Twenty members of the Islamic State (IS) were killed in Syrian air force raids on Wednesday against the jihadists’ bastion in Raqa, the Syrian Observatory for Human Rights said.
The report comes after Syrian rebels killed at least 14 people overnight, among them women, in the village of Khatab in central province of Hama, state media and the Observatory said.
“At least 20 members of IS were killed and others were injured in air strikes… targeting an IS training base in Raqa,” said the Observatory.
The strikes also destroyed 14 of IS’ military vehicles, the Observatory added.
On June 29, IS declared the establishment of a “caliphate”, referring to an Islamic system of rule that was abolished nearly 100 years ago.
Its jihadists are firmly in control of Raqa, their stronghold, and have secured large swathes of territory in eastern Syria and in neighbouring Iraq.

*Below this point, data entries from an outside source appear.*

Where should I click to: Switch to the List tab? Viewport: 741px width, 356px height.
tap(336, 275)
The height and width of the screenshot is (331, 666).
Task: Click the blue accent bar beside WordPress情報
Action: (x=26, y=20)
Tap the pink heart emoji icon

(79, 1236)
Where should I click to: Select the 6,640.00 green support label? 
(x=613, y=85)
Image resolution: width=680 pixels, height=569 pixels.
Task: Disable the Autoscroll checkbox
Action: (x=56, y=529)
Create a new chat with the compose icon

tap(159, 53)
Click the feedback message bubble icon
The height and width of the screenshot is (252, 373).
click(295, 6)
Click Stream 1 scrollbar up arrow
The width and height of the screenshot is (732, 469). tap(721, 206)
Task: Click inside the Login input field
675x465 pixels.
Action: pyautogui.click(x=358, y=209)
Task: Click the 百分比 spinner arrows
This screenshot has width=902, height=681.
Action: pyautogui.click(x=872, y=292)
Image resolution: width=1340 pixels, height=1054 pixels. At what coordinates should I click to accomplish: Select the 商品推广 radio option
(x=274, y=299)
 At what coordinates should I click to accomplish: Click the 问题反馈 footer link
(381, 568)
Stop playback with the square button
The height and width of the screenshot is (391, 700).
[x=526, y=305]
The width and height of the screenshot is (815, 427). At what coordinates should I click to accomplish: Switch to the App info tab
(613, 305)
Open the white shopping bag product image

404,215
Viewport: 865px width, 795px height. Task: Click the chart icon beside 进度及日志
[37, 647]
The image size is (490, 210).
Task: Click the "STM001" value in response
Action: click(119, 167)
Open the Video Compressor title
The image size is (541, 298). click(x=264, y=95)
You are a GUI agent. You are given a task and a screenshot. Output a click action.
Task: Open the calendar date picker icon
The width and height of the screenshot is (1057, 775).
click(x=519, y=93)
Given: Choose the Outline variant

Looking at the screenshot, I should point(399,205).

While some in the Syrian opposition initially welcomed IS — formerly known as the Islamic State of Iraq and the Levant (ISIL) — among their ranks, viewing it as a potential ally, its abuses and quest for control turned the rebels against them.
Rebels have been fighting IS since January.
The Syrian regime of President Bashar al-Assad, for its part, has escalated its attacks against IS positions since the group spearheaded a Sunni militant offensive in neighbouring Iraq.
Syrian Kurds, for their part, have been fighting IS since 2013.
On Wednesday, a Tunisian jihadist carried out a suicide car bomb attack in the Syrian Kurdish town of Ain Eissa, killing four Kurdish fighters.
The attack comes a day after 22 IS jihadists and 18 members of the Kurdish People’s Protection Units (YPG) were killed in fighting that continued Wednesday in a Kurdish area of Aleppo province.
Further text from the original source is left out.